What this task involves.
An identical reprint of the entire listing below is expected.

Record excerpts.
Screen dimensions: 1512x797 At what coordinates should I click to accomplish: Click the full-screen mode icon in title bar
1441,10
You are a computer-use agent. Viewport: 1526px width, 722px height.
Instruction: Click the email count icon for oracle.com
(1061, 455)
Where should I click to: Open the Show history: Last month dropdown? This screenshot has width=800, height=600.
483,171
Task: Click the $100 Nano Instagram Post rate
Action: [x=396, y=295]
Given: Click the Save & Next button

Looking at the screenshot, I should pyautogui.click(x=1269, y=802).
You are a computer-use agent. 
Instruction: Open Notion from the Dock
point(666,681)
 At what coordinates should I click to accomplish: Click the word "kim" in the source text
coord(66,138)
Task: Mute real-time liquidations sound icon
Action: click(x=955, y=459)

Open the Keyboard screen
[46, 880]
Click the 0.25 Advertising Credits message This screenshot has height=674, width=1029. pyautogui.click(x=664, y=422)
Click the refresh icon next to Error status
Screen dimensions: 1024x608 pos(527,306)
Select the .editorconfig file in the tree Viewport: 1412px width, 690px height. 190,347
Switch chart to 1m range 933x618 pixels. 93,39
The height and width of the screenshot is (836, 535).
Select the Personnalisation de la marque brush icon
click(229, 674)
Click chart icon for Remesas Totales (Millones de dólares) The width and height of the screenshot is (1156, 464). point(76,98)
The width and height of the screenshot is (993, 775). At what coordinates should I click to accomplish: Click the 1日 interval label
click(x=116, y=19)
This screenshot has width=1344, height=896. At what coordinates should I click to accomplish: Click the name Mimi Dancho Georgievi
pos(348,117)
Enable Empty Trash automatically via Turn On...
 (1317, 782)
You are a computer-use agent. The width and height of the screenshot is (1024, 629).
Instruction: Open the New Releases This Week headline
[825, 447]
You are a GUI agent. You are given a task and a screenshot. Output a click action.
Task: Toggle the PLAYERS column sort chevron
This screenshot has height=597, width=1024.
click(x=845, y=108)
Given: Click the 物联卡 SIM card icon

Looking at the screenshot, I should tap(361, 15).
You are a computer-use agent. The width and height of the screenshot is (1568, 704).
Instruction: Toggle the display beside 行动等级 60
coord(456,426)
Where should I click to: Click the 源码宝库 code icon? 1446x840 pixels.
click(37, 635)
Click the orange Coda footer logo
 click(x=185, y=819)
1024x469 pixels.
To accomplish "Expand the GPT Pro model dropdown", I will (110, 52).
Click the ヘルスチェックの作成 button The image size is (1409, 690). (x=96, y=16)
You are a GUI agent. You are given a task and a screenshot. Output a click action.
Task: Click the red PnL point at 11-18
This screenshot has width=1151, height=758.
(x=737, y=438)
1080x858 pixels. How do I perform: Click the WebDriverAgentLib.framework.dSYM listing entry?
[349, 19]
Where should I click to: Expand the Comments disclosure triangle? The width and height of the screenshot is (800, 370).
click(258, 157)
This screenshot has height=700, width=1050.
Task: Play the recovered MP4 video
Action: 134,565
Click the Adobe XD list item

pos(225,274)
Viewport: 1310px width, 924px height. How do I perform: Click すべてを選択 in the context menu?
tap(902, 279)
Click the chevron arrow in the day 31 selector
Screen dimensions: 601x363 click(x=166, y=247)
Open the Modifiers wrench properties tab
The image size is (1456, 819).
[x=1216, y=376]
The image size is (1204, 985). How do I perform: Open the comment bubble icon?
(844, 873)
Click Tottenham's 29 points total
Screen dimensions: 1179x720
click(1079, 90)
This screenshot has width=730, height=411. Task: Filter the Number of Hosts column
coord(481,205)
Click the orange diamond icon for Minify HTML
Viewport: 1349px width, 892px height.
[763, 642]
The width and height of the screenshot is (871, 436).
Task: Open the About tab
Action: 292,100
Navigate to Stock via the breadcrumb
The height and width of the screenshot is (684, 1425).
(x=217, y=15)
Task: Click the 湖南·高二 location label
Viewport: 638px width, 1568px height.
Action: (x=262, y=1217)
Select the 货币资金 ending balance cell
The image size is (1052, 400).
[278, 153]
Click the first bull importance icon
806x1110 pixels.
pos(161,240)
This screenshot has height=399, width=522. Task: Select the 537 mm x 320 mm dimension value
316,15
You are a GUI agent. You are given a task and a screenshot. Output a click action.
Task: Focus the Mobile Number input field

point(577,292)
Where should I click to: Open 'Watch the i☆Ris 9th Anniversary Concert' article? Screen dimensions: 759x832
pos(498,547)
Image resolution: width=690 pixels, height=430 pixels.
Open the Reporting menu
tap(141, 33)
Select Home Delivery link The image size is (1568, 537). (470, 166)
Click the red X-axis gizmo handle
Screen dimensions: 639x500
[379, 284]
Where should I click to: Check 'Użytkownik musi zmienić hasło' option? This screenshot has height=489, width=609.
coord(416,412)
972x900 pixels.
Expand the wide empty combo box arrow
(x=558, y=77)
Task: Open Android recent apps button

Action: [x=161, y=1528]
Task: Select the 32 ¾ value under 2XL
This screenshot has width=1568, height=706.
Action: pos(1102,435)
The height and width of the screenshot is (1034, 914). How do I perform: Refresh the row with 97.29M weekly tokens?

Solution for this exercise.
Screen dimensions: 1512x797 At what coordinates should I click to accomplish: Click the full-screen mode icon in title bar
1441,10
You are a computer-use agent. Viewport: 1526px width, 722px height.
Instruction: Click the email count icon for oracle.com
(1061, 455)
Where should I click to: Open the Show history: Last month dropdown? This screenshot has width=800, height=600.
483,171
Task: Click the $100 Nano Instagram Post rate
Action: [x=396, y=295]
Given: Click the Save & Next button

Looking at the screenshot, I should pyautogui.click(x=1269, y=802).
You are a computer-use agent. 
Instruction: Open Notion from the Dock
point(666,681)
 At what coordinates should I click to accomplish: Click the word "kim" in the source text
coord(66,138)
Task: Mute real-time liquidations sound icon
Action: click(x=955, y=459)

Open the Keyboard screen
[46, 880]
Click the 0.25 Advertising Credits message This screenshot has height=674, width=1029. pyautogui.click(x=664, y=422)
Click the refresh icon next to Error status
Screen dimensions: 1024x608 pos(527,306)
Select the .editorconfig file in the tree Viewport: 1412px width, 690px height. 190,347
Switch chart to 1m range 933x618 pixels. 93,39
The height and width of the screenshot is (836, 535).
Select the Personnalisation de la marque brush icon
click(229, 674)
Click chart icon for Remesas Totales (Millones de dólares) The width and height of the screenshot is (1156, 464). point(76,98)
The width and height of the screenshot is (993, 775). At what coordinates should I click to accomplish: Click the 1日 interval label
click(x=116, y=19)
This screenshot has width=1344, height=896. At what coordinates should I click to accomplish: Click the name Mimi Dancho Georgievi
pos(348,117)
Enable Empty Trash automatically via Turn On...
 (1317, 782)
You are a computer-use agent. The width and height of the screenshot is (1024, 629).
Instruction: Open the New Releases This Week headline
[825, 447]
You are a GUI agent. You are given a task and a screenshot. Output a click action.
Task: Toggle the PLAYERS column sort chevron
This screenshot has height=597, width=1024.
click(x=845, y=108)
Given: Click the 物联卡 SIM card icon

Looking at the screenshot, I should tap(361, 15).
You are a computer-use agent. The width and height of the screenshot is (1568, 704).
Instruction: Toggle the display beside 行动等级 60
coord(456,426)
Where should I click to: Click the 源码宝库 code icon? 1446x840 pixels.
click(37, 635)
Click the orange Coda footer logo
 click(x=185, y=819)
1024x469 pixels.
To accomplish "Expand the GPT Pro model dropdown", I will (110, 52).
Click the ヘルスチェックの作成 button The image size is (1409, 690). (x=96, y=16)
You are a GUI agent. You are given a task and a screenshot. Output a click action.
Task: Click the red PnL point at 11-18
This screenshot has width=1151, height=758.
(x=737, y=438)
1080x858 pixels. How do I perform: Click the WebDriverAgentLib.framework.dSYM listing entry?
[349, 19]
Where should I click to: Expand the Comments disclosure triangle? The width and height of the screenshot is (800, 370).
click(258, 157)
This screenshot has height=700, width=1050.
Task: Play the recovered MP4 video
Action: 134,565
Click the Adobe XD list item

pos(225,274)
Viewport: 1310px width, 924px height. How do I perform: Click すべてを選択 in the context menu?
tap(902, 279)
Click the chevron arrow in the day 31 selector
Screen dimensions: 601x363 click(x=166, y=247)
Open the Modifiers wrench properties tab
The image size is (1456, 819).
[x=1216, y=376]
The image size is (1204, 985). How do I perform: Open the comment bubble icon?
(844, 873)
Click Tottenham's 29 points total
Screen dimensions: 1179x720
click(1079, 90)
This screenshot has width=730, height=411. Task: Filter the Number of Hosts column
coord(481,205)
Click the orange diamond icon for Minify HTML
Viewport: 1349px width, 892px height.
[763, 642]
The width and height of the screenshot is (871, 436).
Task: Open the About tab
Action: 292,100
Navigate to Stock via the breadcrumb
The height and width of the screenshot is (684, 1425).
(x=217, y=15)
Task: Click the 湖南·高二 location label
Viewport: 638px width, 1568px height.
Action: (x=262, y=1217)
Select the 货币资金 ending balance cell
The image size is (1052, 400).
[278, 153]
Click the first bull importance icon
806x1110 pixels.
pos(161,240)
This screenshot has height=399, width=522. Task: Select the 537 mm x 320 mm dimension value
316,15
You are a GUI agent. You are given a task and a screenshot. Output a click action.
Task: Focus the Mobile Number input field

point(577,292)
Where should I click to: Open 'Watch the i☆Ris 9th Anniversary Concert' article? Screen dimensions: 759x832
pos(498,547)
Image resolution: width=690 pixels, height=430 pixels.
Open the Reporting menu
tap(141, 33)
Select Home Delivery link The image size is (1568, 537). (470, 166)
Click the red X-axis gizmo handle
Screen dimensions: 639x500
[379, 284]
Where should I click to: Check 'Użytkownik musi zmienić hasło' option? This screenshot has height=489, width=609.
coord(416,412)
972x900 pixels.
Expand the wide empty combo box arrow
(x=558, y=77)
Task: Open Android recent apps button

Action: [x=161, y=1528]
Task: Select the 32 ¾ value under 2XL
This screenshot has width=1568, height=706.
Action: pos(1102,435)
The height and width of the screenshot is (1034, 914). How do I perform: Refresh the row with 97.29M weekly tokens?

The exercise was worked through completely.